Use the following commands to manage reviews:

@coderabbitai resume to resume automatic reviews.
@coderabbitai review to trigger a single review.

Use the checkboxes below for quick actions:

▶️ Resume reviews
🔍 Trigger review

📝 Walkthrough

Walkthrough

Adds a new ivf_pq_fp16_overflow.cuh header that samples dataset rows to estimate the maximum squared norm via map-reduce, derives a distance upper bound, and compares it against a defensive FP16 threshold. The CAGRA build(...) function includes this header and calls estimate_fp16_overflow to auto-upgrade distance dtypes to FP32 when overflow is detected.

Changes

FP16 Overflow Detection and CAGRA Integration

Layer / File(s)	Summary
FP16 overflow detection header: sampler and threshold logic `cpp/src/neighbors/ivf_pq/ivf_pq_fp16_overflow.cuh`	Adds includes for RAFT CUDA utilities, MDSpan, row-sampling, RNG, and distance utilities. Implements `detail::estimate_max_squared_norm` that samples a saturated fraction of dataset rows into device memory, computes mapped squared norms per row, reduces to the global maximum via map-reduce, synchronizes, and returns the scalar. Implements `helpers::estimate_fp16_overflow` that early-exits for empty datasets and `CosineExpanded` metrics, defines an FP16 max-based overflow threshold with defensive margin, derives a distance upper bound (scaled by `4.0` for `L2Expanded`), and returns whether the bound exceeds the threshold.
CAGRA build: include and FP16 guard wiring `cpp/src/neighbors/detail/cagra/cagra_build.cuh`	Adds the include for `ivf_pq_fp16_overflow.cuh` at the top of the file. Inserts a pre-build overflow-risk check in `build(...)` that, when `ivf_pq_params` is detected and either `internal_distance_dtype` or `coarse_search_dtype` is FP16, calls `estimate_fp16_overflow` and, on detected overflow risk, logs a warning and overrides both dtypes to `CUDA_R_32F` while leaving `lut_dtype` unchanged.
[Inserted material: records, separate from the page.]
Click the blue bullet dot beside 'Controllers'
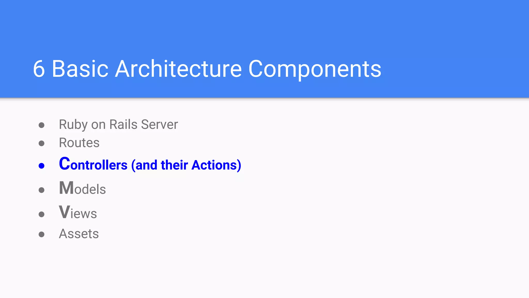The image size is (529, 298). click(x=41, y=166)

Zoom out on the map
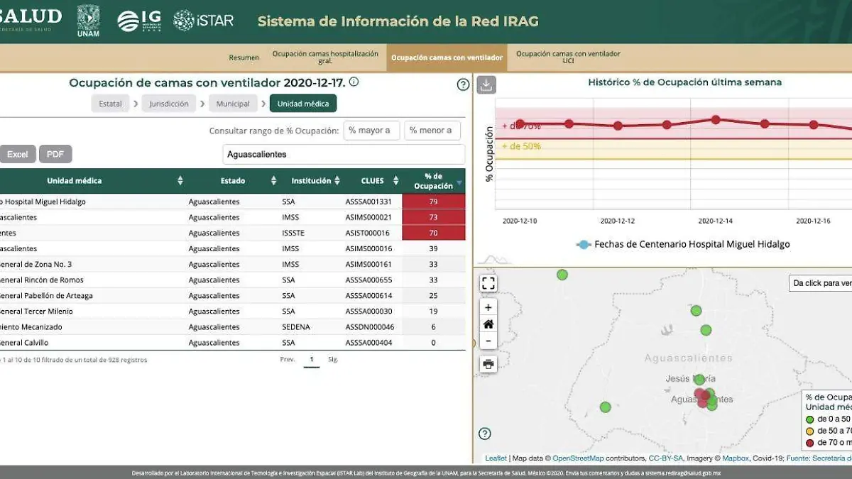(488, 341)
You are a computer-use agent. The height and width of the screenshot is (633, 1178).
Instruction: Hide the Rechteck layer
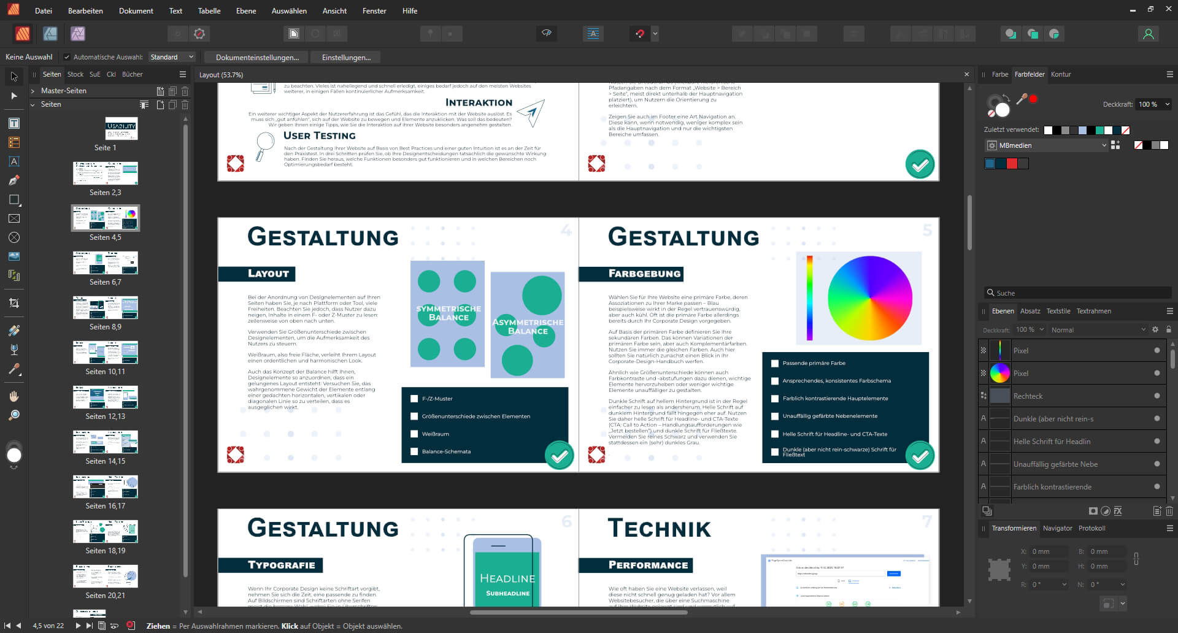pos(1157,396)
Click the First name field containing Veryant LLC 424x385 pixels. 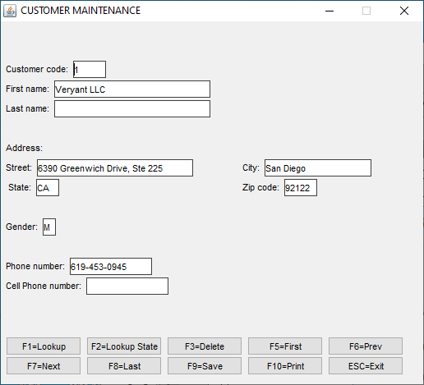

Estimated code review effort

🎯 3 (Moderate) | ⏱️ ~25 minutes

🚥 Pre-merge checks | ✅ 5

✅ Passed checks (5 passed)

Check name	Status	Explanation
Title check	✅ Passed	The title 'Predict IVF-PQ FP16 overflow and auto-switch to FP32' accurately and concisely describes the main changes: FP16 overflow prediction and automatic precision switching in IVF-PQ operations.
Docstring Coverage	✅ Passed	No functions found in the changed files to evaluate docstring coverage. Skipping docstring coverage check.
Linked Issues check	✅ Passed	Check skipped because no linked issues were found for this pull request.
Out of Scope Changes check	✅ Passed	Check skipped because no linked issues were found for this pull request.
Description check	✅ Passed	The pull request description clearly explains the problem (FP16 overflow in IVF-PQ for large datasets), the solution (sampling-based overflow detection), and implementation details (sampling strategy and fallback to FP32).

_{✏️ Tip: You can configure your own custom pre-merge checks in the settings.}

✨ Finishing Touches

🧪 Generate unit tests (beta)

Create PR with unit tests

_{Comment @coderabbitai help to get the list of available commands and usage tips.}

coderabbitai

Actionable comments posted: 1

🤖 Prompt for all review comments with AI agents

Verify each finding against current code. Fix only still-valid issues, skip the
rest with a brief reason, keep changes minimal, and validate.

Inline comments:
In `@cpp/src/neighbors/ivf_pq/ivf_pq_fp16_overflow.cuh`:
- Line 39: Remove the debug printf statement at line 39 in the
ivf_pq_fp16_overflow.cuh file. This printf executes within a loop that iterates
over every dimension of every sampled row, causing severe performance
degradation and output flooding. Simply delete the entire printf line as it
serves no purpose in production code.

🪄 Autofix (Beta)

Fix all unresolved CodeRabbit comments on this PR:

Push a commit to this branch (recommended)
Create a new PR with the fixes

ℹ️ Review info

⚙️ Run configuration

Configuration used: Path: .coderabbit.yaml

Review profile: CHILL

Plan: Enterprise

Run ID: 086831a1-8cdd-42f2-aaaf-8ac33b75c173

📥 Commits

Reviewing files that changed from the base of the PR and between 6672103 and faa1609.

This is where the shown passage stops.